No accurate statistics are at present available but the Manchester area of the Road Haulage Association whose officials are busily engaged on gathering information on this topic are certain that literally hundreds of buildings formerly housing transport firms or acting as staging buildings have been compelled to close their doors.
Haulage companies from as few as three to five vehicles to as many as 50 or even to those who are household names have in the past 18 months found their traditional depots falling under the hammer of the demolisher.
Few if any have been able to rent or buy suitable premises in the immediate neighbourhood in order to alleviate the difficulties they have encountered.
The situation is worse in the centre of large towns in the North West, but nowhere is it more apparent than in the cities of Manchester and Salford.
The situation is so desperate that the RHA in Manchester, led by Mr W. Farnorth, secretary, is engaged on producing a master plan which would mean the setting up of central depots for hauliers not only for the two cities but for towns in the immediate periphery.
Although described by Mr Farnorth to Commercial Motor as at the moment "only the gleam of an idea" representations have already been made to transport companies affected and an intensive search is being made for suitable land on which depots—probably of a single storey type—will be built. The acquisition of suitable land in fact has proved an early stumbling block to the scheme as astronomical prices are being asked. One site which was considered ideal for the Manchester area was later found to have a price tag of over £1m attached to it.

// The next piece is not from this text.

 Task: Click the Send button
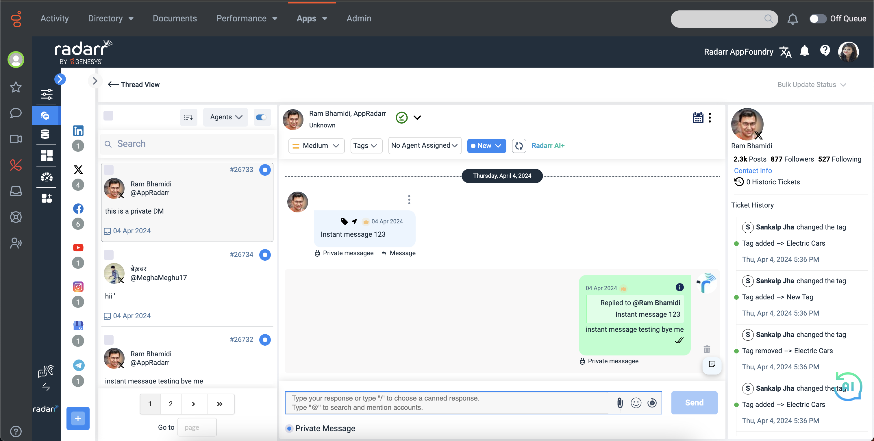pos(694,403)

Manchester RHA has now brought in British Transport, the National Coal Board and Trafford Park Estates Ltd in the hope of finding land on which to build central depots and which are on the market at reasonable prices. This would follow the line of the Stockport project where the RHA gave encouragement to the birth of Stockport Lorry Park Ltd which it is hoped in the near future will grow into a place where hauliers can accommodate drivers with ample hostels and other social amenities.
For Manchester there is hope of a suitable site soon being procured in the area of Trafford Park. This may provide a depot for a dozen or so haulage contractors. Between them they would agree to pool the cost of acquiring or leasing the land, and building a suitable single storey building.
Nothing further is at the moment envisaged but as Mr Farnorth told. CM "these things have a habit of growing". He does not rule out that yvithin the 1970s such a depot will also boast mutually financed repair and cleansing facilities as well as a hostel and sleeping accommodation for the men and parks for the vehicles they handle.
The director of one Yorkshire haulage company with a busy run to Manchester confirmed to CM the difficulties caused by the loss of premises in town and city centres within the northern area. "What Manchester does.today, London, Birmingham, Glasgow and other main UK centres may do tomorrow." He emphasized that all hauliers in these other cities must be facing equally difficult problems caused by loss of premises, and added: "One day perhaps hostel facilities for our drivers, depots in which to park overnight or hole-Up for repairs or cleansing will be the accepted thing throughout the length and breadth of the land." In the meantime the nearest that may be got to this in the immediate future is the Trafford Park scheme for a depot for hauliers passing through Manchester.